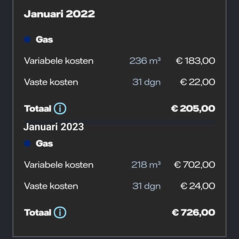Open info icon beside Januari 2022 Totaal
239x239 pixels.
pyautogui.click(x=60, y=108)
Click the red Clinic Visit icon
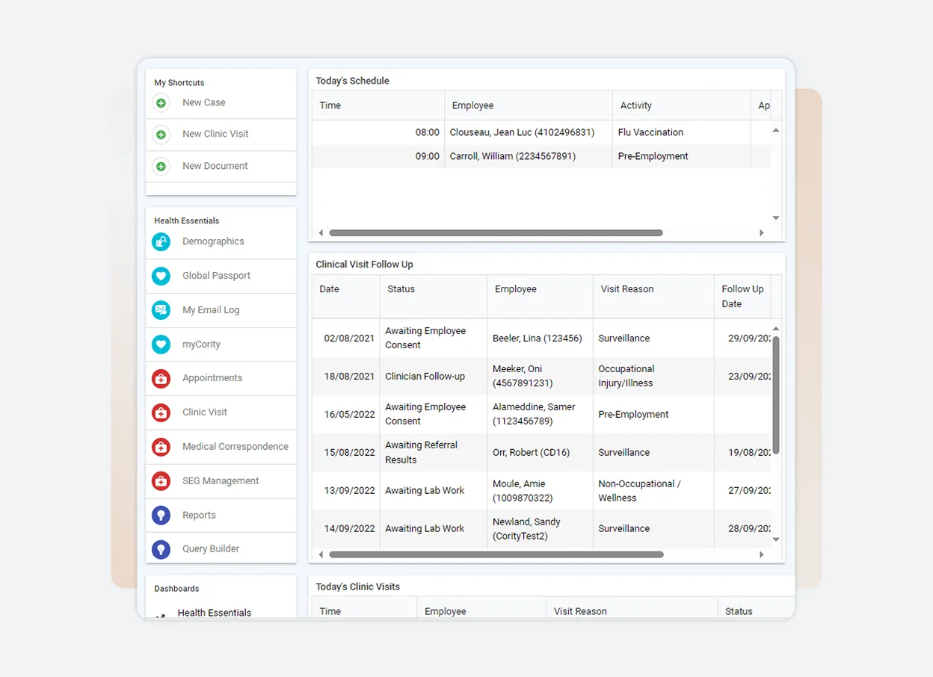The height and width of the screenshot is (677, 933). 161,412
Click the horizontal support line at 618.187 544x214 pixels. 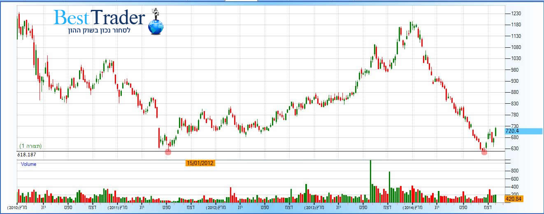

====================

## [What to do]
In the copy, no pictures are to appear; write out exactly the lines from the one containing "Click the red Clinic Visit icon" through the end of the listing above and no further lines.

## [Final answer]
Click the red Clinic Visit icon
The height and width of the screenshot is (677, 933). 161,412
Click the horizontal support line at 618.187 544x214 pixels. 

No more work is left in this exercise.